Kashyap
- Language: Hindi, English,Punjabi

Origin
- Region of origin: Uttar Pradesh; Madhya Pradesh; Chandigarh; Punjab; Haryana; Himachal Pradesh; Jammu & Kashmir;

Other names
- Related names: Mehra, Mahra, Mehra Rajput, Koshyal, Kanshilya, Koli

= Kashyap (caste) =

Indian caste

The Kashyap Rajput or Kashyap are a caste in India. They are sometimes called the Koshyal or Kanshilya.

==Community==
Kashyap is originally one of the eight primary gotras (clans) of the Brahmins, being derived from Kashyapa, the name of a rishi (hermit) from whom the eponymous gotra Brahmins believe to have descended. The Brahmanical clan system was later emulated by people as an early example of the sanskritisation process. The All-India Kashyap Rajput Mahasabha pressure group was established prior to the 1941 census of British India to lobby the census authorities to record the caste as Kashyap Rajput rather than by any other name.

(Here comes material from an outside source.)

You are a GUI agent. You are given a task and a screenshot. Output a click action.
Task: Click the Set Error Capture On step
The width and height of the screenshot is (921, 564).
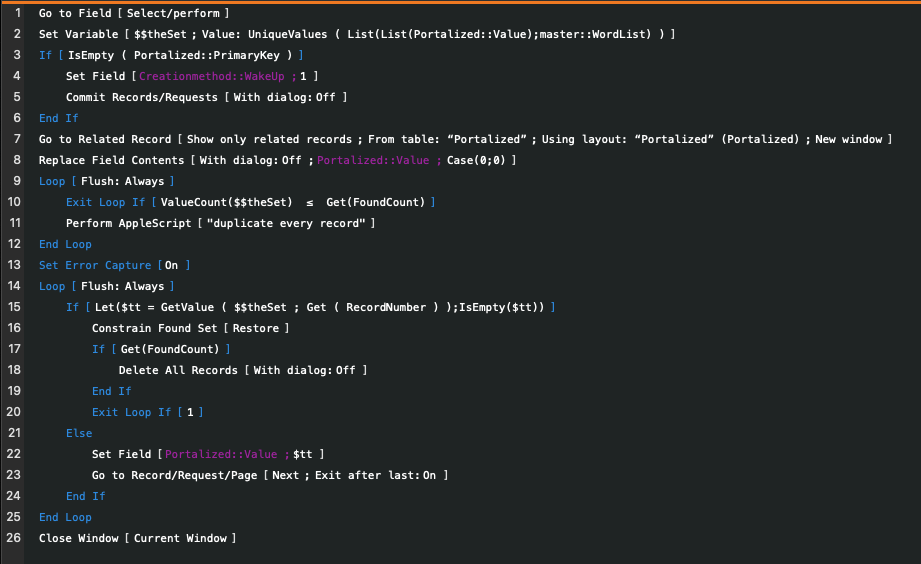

== Affirmative action status ==
There were proposals in 2013 that some or all of the communities related to Kashyap in the state should be reclassified as Scheduled Castes under India's system of positive discrimination; this would have involved declassifying them from the Other Backwards Class category. Whether or not this would happen was a significant issue in the campaign for the 2014 Indian general election.

They are among 17 OBC communities that were again proposed for Scheduled Caste status by the Samajwadi Party-controlled Government of Uttar Pradesh. However, this proposal, which relates to votebank politics, has been stayed by the courts; the prior attempt had been rejected by the Government of India.